How to complete this task -
Drop the pictures from the entries below, then reproduce the rest exactly.
───── Records for the task ─────
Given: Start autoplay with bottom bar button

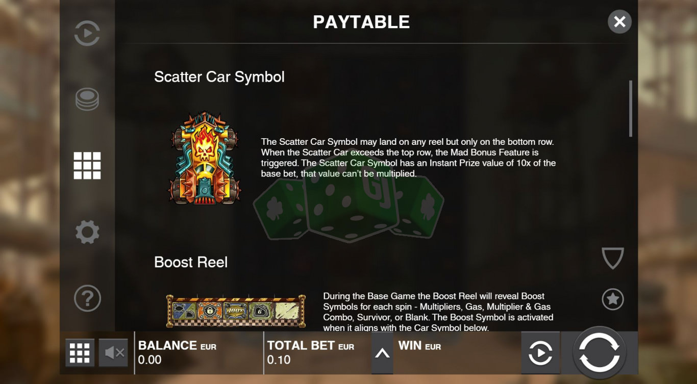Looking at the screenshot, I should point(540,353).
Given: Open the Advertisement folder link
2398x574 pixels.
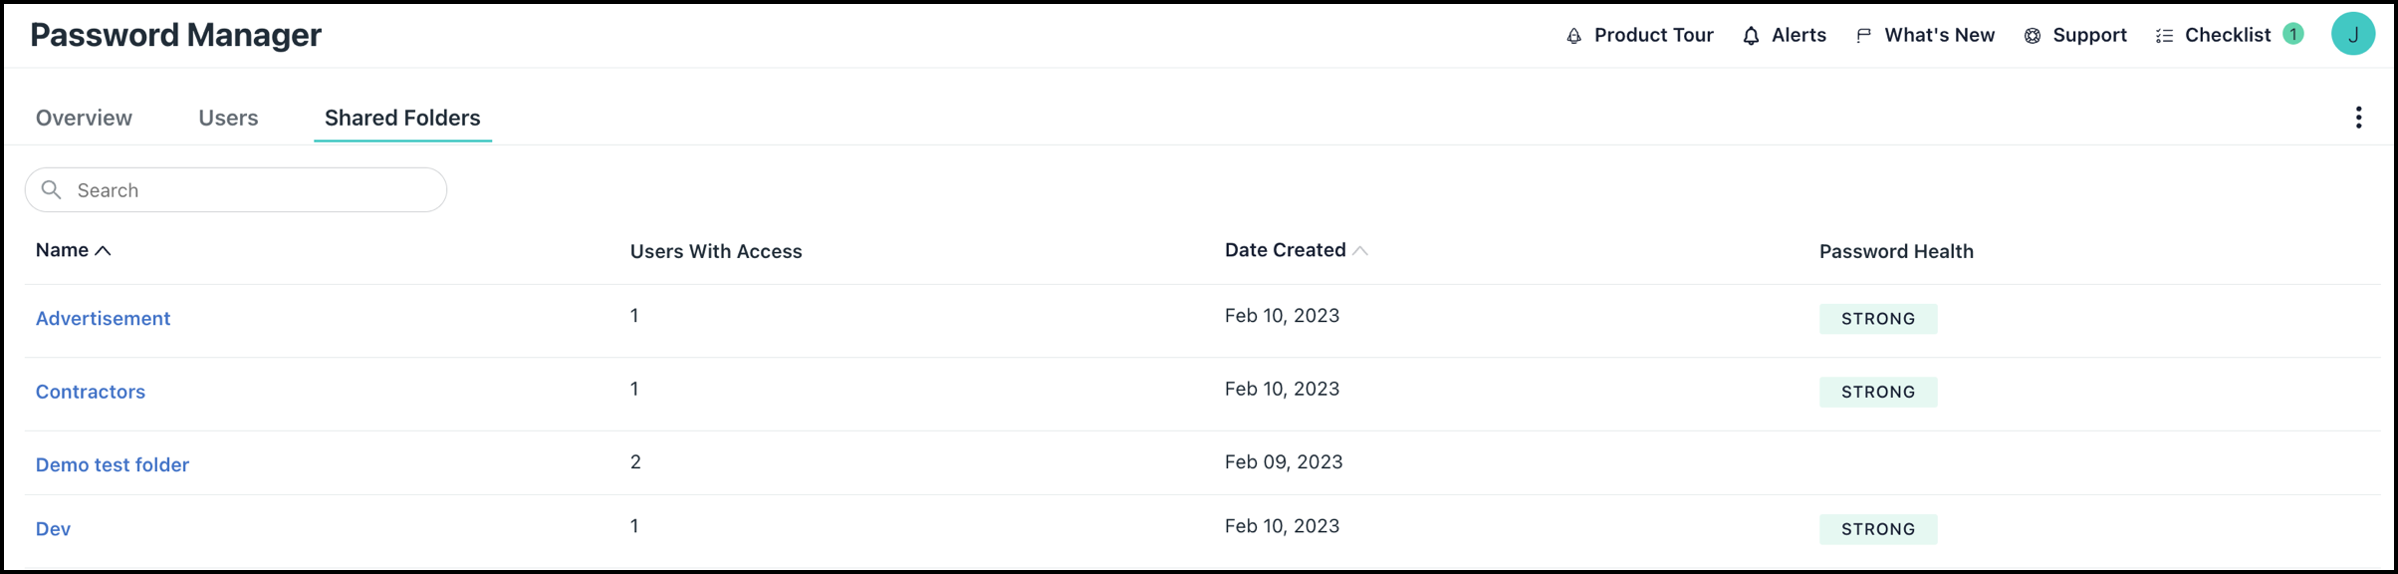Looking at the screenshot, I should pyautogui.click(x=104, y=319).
─────
Exercise solution -
Given: Start autoplay with bottom bar button

Looking at the screenshot, I should point(540,353).
Given: Open the Advertisement folder link
2398x574 pixels.
Looking at the screenshot, I should pyautogui.click(x=104, y=319).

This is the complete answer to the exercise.